So anyways, I have this whole new blog that I have to write stuff for, so I began conceiving a post about the history of music distribution. I was beginning to visualize it in my brain. First you started with sheet music, and then you had 78 rpm records, followed by 45 rpm records. followed by 33 1/3 rpm records. 8-track tapes fall somewhere in there. Then you moved from 33 1/3 rpm records to cassette tapes, and from there to compact discs, and from there to digital downloads.
It was all a nice neat progression, except for the 8-track tapes part. But then I realized that I had left something out.
Radio.
After all, radio has been a major music distribution service for about a century. It has had a profound influence on the other distribution media. Services such as Billboard use radio airplay as one of their major determinants of song popularity. Plus, it’s a potential revenue source for the recording companies.
“But,” you may argue, “radio is different from the other media. You can own a CD, but you can’t own something you hear on the radio.”
Well, CAN you own a CD? The Electronic Frontier Foundation believes that Section 109 of the U.S. Copyright Act gives you ownership privileges, but the major record companies have consistently fought this over time.
For example, at the turn of the 20th century, book publishers tried to impose a minimum resale price on books by putting a notice in every copy. In the 1930s, record labels put “private use only, not for broadcast” notices on records in an attempt to block radio stations from playing their records without additional payment. In the 1980s, movie studios tried the same thing with video cassettes, trying to control the video rental business. Congress, the courts, and free markets have consistently rejected these efforts to undermine the first sale principle.
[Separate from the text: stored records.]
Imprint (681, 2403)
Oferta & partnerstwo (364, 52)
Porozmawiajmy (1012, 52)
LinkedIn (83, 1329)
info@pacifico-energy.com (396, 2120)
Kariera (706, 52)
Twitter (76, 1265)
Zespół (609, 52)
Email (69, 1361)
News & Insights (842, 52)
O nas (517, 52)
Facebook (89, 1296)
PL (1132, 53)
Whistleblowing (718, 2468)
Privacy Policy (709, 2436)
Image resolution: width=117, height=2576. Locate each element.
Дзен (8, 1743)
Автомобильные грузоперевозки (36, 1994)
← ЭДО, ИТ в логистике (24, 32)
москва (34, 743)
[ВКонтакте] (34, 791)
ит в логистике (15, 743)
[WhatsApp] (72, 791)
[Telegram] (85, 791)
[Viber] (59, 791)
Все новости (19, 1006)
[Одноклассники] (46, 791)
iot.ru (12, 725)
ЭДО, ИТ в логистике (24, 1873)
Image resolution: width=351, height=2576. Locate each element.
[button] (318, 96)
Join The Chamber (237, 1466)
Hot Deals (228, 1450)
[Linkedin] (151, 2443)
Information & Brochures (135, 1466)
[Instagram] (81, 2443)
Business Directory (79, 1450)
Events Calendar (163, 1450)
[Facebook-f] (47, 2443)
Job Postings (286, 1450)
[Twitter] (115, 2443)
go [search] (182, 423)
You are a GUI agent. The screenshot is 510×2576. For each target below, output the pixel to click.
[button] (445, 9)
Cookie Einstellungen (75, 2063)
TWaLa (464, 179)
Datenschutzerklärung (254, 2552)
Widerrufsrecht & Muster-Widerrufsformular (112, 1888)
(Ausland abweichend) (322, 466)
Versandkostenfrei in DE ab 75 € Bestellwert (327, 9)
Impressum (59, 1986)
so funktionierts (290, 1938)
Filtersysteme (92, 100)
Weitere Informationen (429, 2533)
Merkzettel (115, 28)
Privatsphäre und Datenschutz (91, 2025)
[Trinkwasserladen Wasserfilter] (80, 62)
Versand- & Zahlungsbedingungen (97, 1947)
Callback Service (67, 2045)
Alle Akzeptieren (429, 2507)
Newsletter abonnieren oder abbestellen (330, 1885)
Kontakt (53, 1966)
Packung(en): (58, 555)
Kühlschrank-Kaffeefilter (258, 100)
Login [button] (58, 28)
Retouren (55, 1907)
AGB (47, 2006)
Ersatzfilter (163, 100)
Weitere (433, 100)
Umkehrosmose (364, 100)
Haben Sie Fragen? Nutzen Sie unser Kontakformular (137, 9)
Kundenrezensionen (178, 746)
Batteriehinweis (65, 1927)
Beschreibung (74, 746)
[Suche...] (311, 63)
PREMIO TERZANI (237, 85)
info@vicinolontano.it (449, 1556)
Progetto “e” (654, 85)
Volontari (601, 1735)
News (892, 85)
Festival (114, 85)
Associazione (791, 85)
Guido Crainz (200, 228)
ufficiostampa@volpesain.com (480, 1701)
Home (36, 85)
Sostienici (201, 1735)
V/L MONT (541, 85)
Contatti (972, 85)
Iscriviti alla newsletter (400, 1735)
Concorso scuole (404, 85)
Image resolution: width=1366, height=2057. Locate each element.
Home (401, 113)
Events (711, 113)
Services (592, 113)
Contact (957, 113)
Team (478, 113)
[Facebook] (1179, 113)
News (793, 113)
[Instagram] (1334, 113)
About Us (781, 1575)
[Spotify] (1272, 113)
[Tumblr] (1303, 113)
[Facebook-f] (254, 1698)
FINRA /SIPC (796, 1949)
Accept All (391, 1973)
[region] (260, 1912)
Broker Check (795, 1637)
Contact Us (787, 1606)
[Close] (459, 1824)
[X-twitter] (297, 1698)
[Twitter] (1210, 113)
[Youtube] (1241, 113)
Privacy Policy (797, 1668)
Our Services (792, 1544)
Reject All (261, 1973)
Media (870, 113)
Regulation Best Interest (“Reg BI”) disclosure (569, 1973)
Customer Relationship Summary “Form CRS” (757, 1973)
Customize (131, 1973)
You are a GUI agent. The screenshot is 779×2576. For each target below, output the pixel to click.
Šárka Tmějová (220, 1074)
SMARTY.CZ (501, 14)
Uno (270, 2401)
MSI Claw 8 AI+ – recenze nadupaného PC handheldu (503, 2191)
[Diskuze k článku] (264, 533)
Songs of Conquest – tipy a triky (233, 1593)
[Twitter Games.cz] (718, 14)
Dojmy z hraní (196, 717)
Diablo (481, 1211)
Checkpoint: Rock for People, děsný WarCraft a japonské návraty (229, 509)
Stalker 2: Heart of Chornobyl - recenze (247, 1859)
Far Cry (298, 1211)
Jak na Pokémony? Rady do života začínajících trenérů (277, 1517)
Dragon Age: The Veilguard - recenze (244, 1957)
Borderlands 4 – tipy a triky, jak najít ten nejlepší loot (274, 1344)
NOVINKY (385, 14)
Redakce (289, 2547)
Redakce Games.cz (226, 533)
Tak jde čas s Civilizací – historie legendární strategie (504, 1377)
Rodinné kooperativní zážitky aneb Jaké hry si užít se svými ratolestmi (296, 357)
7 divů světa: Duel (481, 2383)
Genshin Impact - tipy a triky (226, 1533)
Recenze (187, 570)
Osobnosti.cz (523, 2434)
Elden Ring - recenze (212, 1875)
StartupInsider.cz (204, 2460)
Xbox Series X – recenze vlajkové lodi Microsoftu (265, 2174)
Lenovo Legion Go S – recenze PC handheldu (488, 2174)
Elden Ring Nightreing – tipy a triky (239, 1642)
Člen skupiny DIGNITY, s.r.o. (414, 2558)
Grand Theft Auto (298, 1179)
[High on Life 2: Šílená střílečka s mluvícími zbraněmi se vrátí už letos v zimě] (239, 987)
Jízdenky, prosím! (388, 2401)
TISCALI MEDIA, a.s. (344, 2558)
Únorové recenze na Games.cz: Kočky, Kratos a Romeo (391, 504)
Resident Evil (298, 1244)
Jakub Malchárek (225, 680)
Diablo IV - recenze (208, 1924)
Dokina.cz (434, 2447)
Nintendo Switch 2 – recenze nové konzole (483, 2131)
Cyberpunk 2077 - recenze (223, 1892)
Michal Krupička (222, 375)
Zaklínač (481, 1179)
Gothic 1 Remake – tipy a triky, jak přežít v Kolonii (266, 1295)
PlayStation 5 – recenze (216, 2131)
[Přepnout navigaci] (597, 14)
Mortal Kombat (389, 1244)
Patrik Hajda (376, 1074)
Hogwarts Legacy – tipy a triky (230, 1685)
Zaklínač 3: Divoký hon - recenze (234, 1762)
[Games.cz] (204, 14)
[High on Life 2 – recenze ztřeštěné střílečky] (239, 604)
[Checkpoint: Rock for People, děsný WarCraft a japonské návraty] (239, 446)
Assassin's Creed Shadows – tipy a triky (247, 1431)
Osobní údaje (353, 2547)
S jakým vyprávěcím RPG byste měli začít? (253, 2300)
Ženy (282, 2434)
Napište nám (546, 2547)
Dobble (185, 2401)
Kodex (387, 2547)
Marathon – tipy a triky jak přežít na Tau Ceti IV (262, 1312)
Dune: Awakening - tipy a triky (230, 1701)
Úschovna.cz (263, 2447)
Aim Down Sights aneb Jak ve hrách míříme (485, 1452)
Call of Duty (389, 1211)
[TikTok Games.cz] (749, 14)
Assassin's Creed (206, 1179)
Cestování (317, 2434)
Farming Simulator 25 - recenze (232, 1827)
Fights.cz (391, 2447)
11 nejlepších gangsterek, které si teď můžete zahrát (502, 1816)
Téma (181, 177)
But that hasn’t stopped Universal Music Group (UMG). In May, UMG sued Roast Beast Music for auctioning “promo CDs” on eBay, CDs which Roast Beast Music had itself purchased from used record stores around Los Angeles.
And even if you believe that Section 109 of the U.S. Copyright Act gives you ownership of those CDs, it doesn’t necessarily allow you to own those digital downloads that you’ve purchased. Back in January 2011, Ed Bott spent some time looking over some legalese at the iTunes store. Here’s part of what he found:
You agree that the Service and certain Products include security technology that limits your use of Products and that, whether or not Products are limited by security technology, you shall use Products in compliance with the applicable usage rules established by Apple and its licensors (“Usage Rules”), and that any other use of the Products may constitute a copyright infringement. Any security technology is an inseparable part of the Products. Apple reserves the right to modify the Usage Rules at any time.
Now I will grant that there are also “usage rules” to a CD – I can’t wipe Whitney Houston’s vocal off a song, replace it with my own vocal, and sell it – but it looks like this whole idea of “ownership” is just an idea, with little basis in fact.
So your “ownership” of a digital download might be equivalent to your “ownership” of something you hear on the radio.
And if you want to test this theory, try to sell either of them.